U.S. stocks rose on Wednesday, as a private employment report did little to shake up expectations for Friday's payrolls data while investors positioned themselves for the quarter's end.

The U.S. labor market showed signs of further recovery in March, as private-sector employers added jobs and planned layoffs fell, according to data released on Wednesday.

While the report may not hold predictive value for the government's broader non-farm payrolls report due on Friday, the reading was largely in line with expectations and failed to alarm investors.

At 200,000 or so, that number is not enough to excite the market one way or the other -- if it indeed happens to be the number for payrolls on Friday, said John Canally, and economist for LPL Financial in Boston.

You need well below that to get people worried about a double-dip (recession) and well above that to get people too worried that the Fed is going to tighten.

Stocks also advanced as investors re-allocated positions for the end of the quarter, with the S&P 500 up 5.5 percent.

They are selling commodities, they are moving back into industrials -- you've got a mini-market rotation coming into your final couple of days of the quarter, and that is the way the window dressing takes place. It's also how the pre-positioning takes place for the start of the quarter, said Paul Mendelsohn, chief investment strategist at Windham Financial Services in Charlotte, Vermont.
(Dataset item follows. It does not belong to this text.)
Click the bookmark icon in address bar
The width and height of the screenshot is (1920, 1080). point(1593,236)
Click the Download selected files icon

The PHLX Oil Service sector <.OSX>. up 8.8 percent since March 10, shed 0.4 percent on Wednesday.

The Dow Jones industrial average <.DJI> gained 73.42 points, or 0.60 percent, to 12,352.43. The Standard & Poor's 500 Index <.SPX> added 8.67 points, or 0.66 percent, to 1,328.11. The Nasdaq Composite Index <.IXIC> rose 15.24 points, or 0.55 percent, to 2,772.12.
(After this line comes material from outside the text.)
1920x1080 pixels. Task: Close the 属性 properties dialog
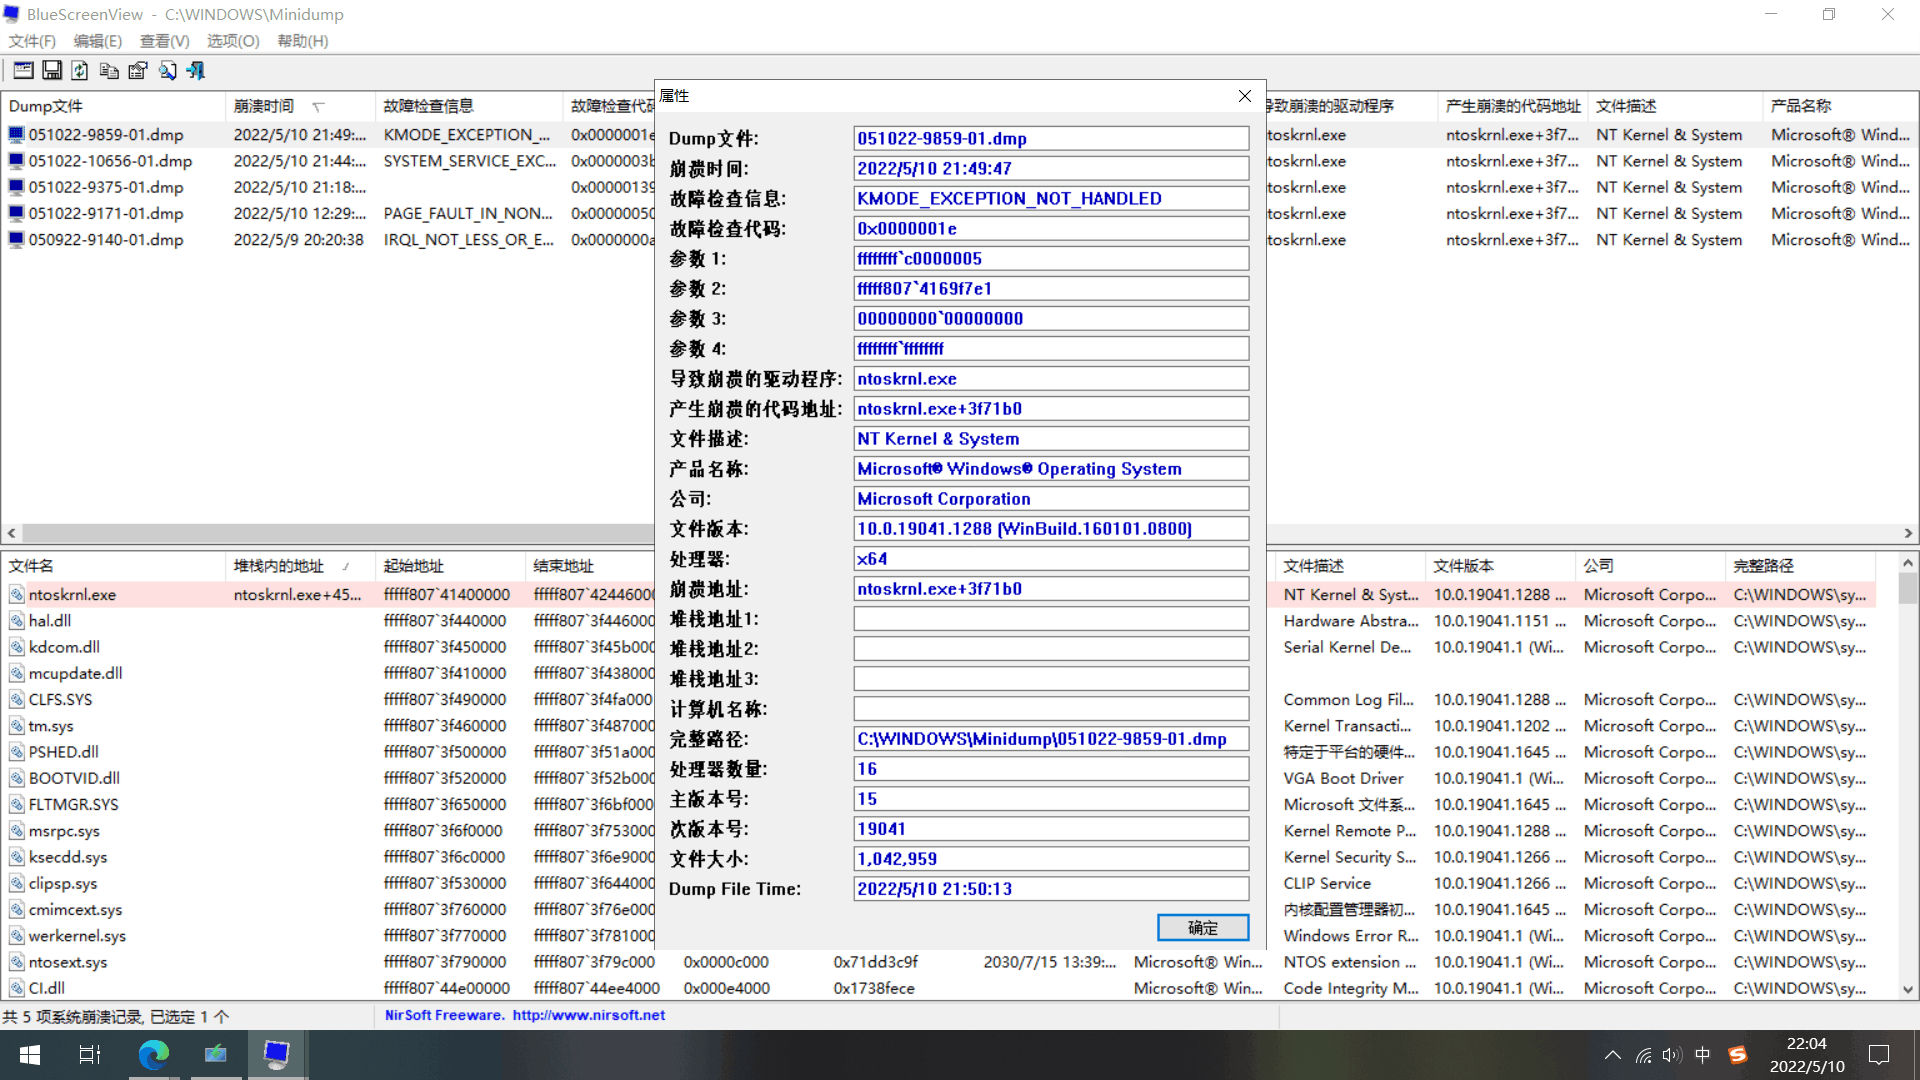[x=1244, y=96]
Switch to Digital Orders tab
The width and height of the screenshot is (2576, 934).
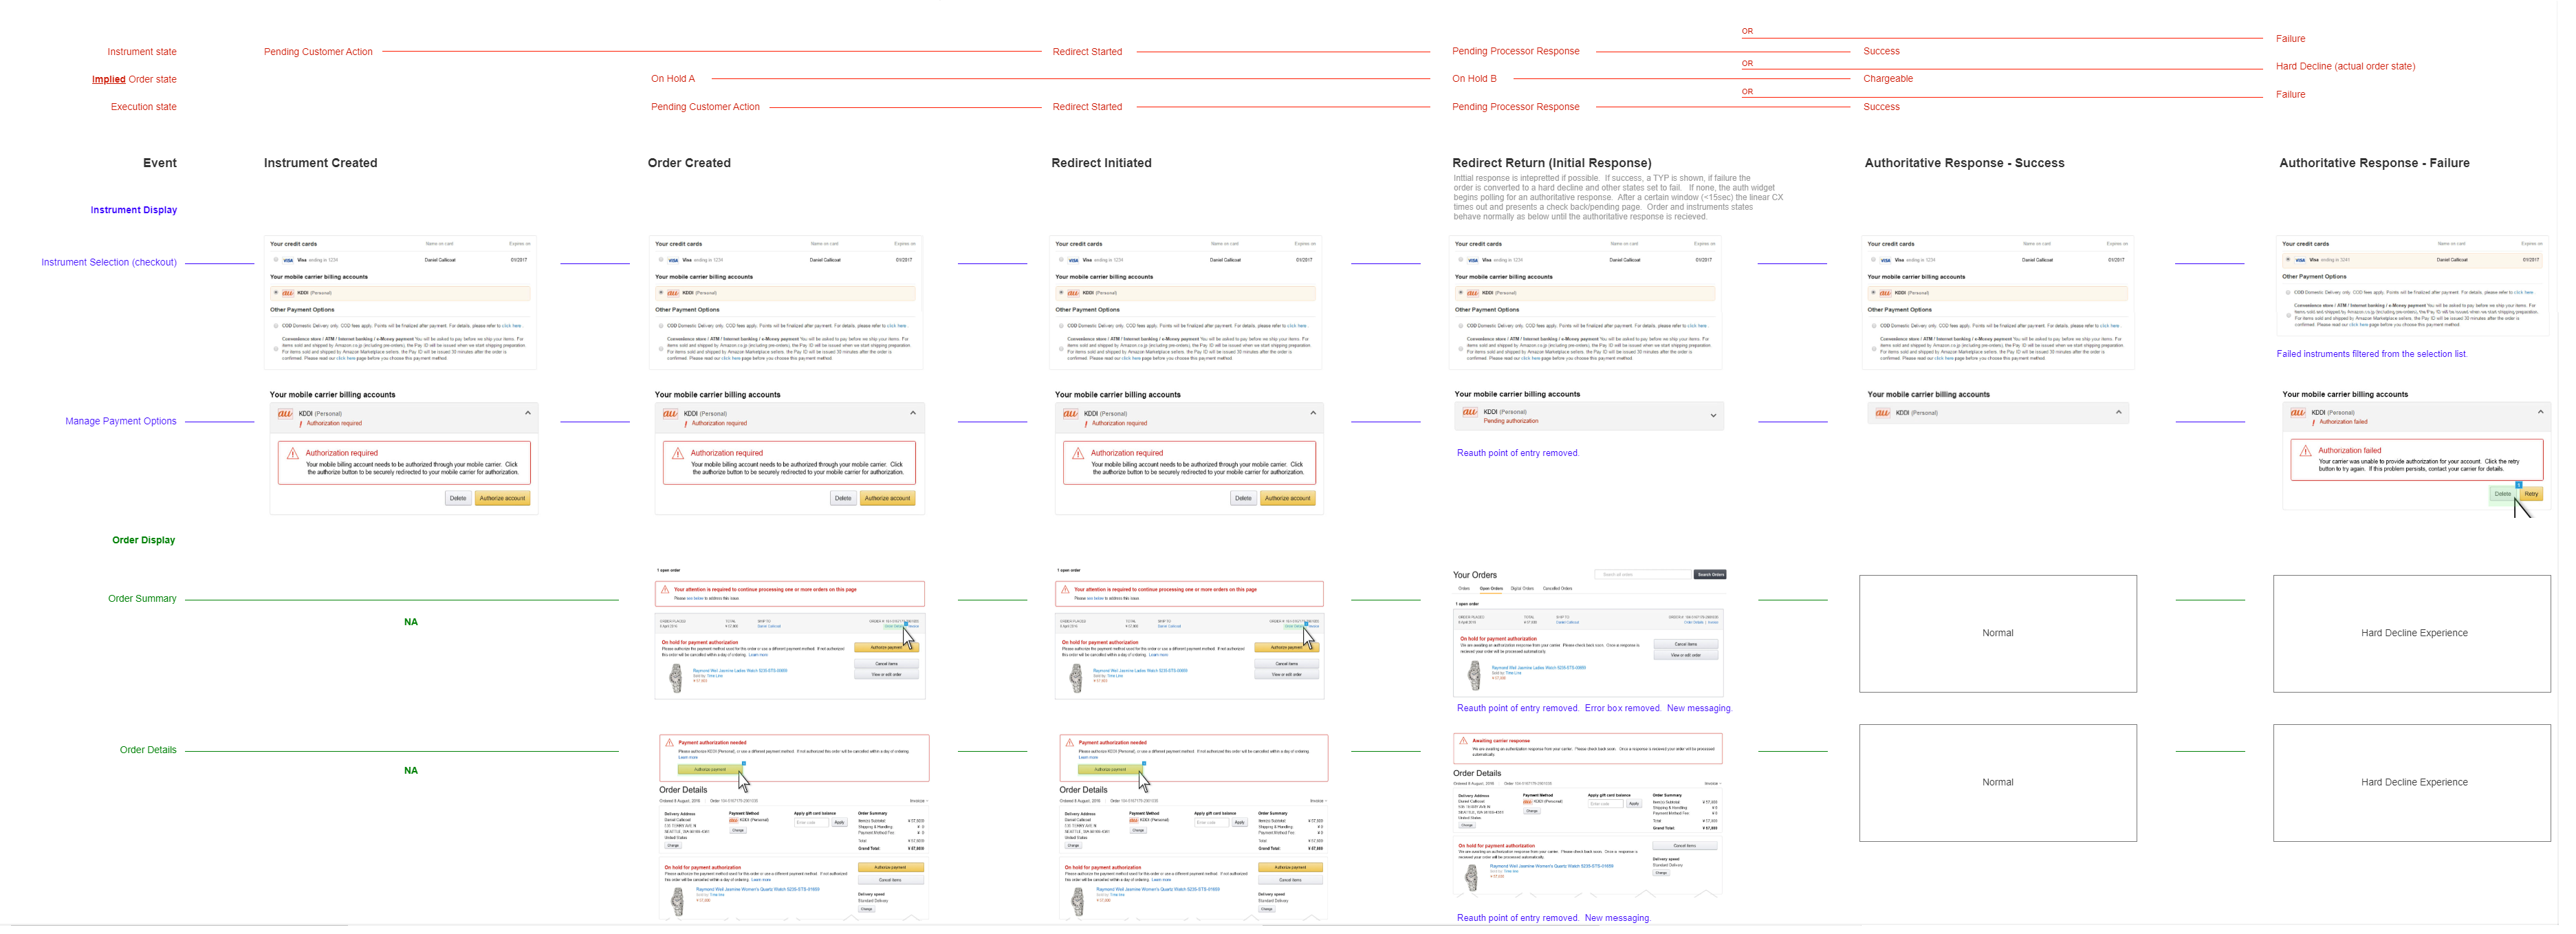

Investors also were eyeing the 1,330 level as a possible resistance point for stocks, with the benchmark S&P unable to hold gains above that mark in its three previous attempts.

In the latest on the M&A front, Canadian drugmaker Valeant Pharmaceuticals International on Tuesday made an unsolicited bid to buy Cephalon Inc for $5.7 billion, driving Cephalon's stock up 28.1 percent to $75.25 while Valeant's U.S.-listed shares shot up 10.4 percent to $49.